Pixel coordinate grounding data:
────
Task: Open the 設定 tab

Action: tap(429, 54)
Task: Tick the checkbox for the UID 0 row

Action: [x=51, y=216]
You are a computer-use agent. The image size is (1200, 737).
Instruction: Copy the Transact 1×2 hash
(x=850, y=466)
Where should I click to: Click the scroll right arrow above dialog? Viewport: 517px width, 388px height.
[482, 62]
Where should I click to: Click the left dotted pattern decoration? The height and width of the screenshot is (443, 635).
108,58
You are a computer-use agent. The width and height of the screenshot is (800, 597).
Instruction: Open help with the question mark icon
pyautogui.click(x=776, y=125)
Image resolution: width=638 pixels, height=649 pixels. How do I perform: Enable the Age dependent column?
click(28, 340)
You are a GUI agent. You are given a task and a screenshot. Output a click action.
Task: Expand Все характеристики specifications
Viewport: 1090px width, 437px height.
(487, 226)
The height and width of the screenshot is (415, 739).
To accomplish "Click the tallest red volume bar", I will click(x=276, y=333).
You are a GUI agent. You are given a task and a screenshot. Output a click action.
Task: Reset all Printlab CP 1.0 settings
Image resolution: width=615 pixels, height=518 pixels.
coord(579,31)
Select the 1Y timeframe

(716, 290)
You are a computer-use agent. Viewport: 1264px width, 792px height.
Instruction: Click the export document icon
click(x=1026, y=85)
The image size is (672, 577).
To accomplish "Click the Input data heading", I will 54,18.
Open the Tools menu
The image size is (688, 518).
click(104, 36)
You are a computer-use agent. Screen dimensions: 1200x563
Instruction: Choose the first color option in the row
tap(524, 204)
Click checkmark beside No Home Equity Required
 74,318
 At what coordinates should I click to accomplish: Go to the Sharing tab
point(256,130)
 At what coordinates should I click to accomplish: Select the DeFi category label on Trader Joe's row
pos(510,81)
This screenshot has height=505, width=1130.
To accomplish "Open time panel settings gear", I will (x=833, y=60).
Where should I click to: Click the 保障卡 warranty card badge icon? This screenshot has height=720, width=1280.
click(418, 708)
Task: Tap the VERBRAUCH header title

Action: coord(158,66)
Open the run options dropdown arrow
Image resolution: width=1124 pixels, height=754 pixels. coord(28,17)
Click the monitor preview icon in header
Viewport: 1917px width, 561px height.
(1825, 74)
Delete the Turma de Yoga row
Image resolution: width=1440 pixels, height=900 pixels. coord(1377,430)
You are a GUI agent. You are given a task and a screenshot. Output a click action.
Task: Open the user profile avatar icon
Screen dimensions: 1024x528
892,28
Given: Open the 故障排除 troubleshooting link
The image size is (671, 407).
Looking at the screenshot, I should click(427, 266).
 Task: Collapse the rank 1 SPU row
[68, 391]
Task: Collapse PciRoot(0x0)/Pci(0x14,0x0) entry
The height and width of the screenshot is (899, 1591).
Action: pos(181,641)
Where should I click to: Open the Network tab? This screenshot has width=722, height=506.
────
**Required action**
The lines above, starting at the one with "Instruction: Copy the Transact 1×2 hash" and ending at the one with "Task: Reset all Printlab CP 1.0 settings", are the only ones to return, exactly as written.

**Expected answer**
Instruction: Copy the Transact 1×2 hash
(x=850, y=466)
Where should I click to: Click the scroll right arrow above dialog? Viewport: 517px width, 388px height.
[482, 62]
Where should I click to: Click the left dotted pattern decoration? The height and width of the screenshot is (443, 635).
108,58
You are a computer-use agent. The width and height of the screenshot is (800, 597).
Instruction: Open help with the question mark icon
pyautogui.click(x=776, y=125)
Image resolution: width=638 pixels, height=649 pixels. How do I perform: Enable the Age dependent column?
click(28, 340)
You are a GUI agent. You are given a task and a screenshot. Output a click action.
Task: Expand Все характеристики specifications
Viewport: 1090px width, 437px height.
(487, 226)
The height and width of the screenshot is (415, 739).
To accomplish "Click the tallest red volume bar", I will click(x=276, y=333).
You are a GUI agent. You are given a task and a screenshot. Output a click action.
Task: Reset all Printlab CP 1.0 settings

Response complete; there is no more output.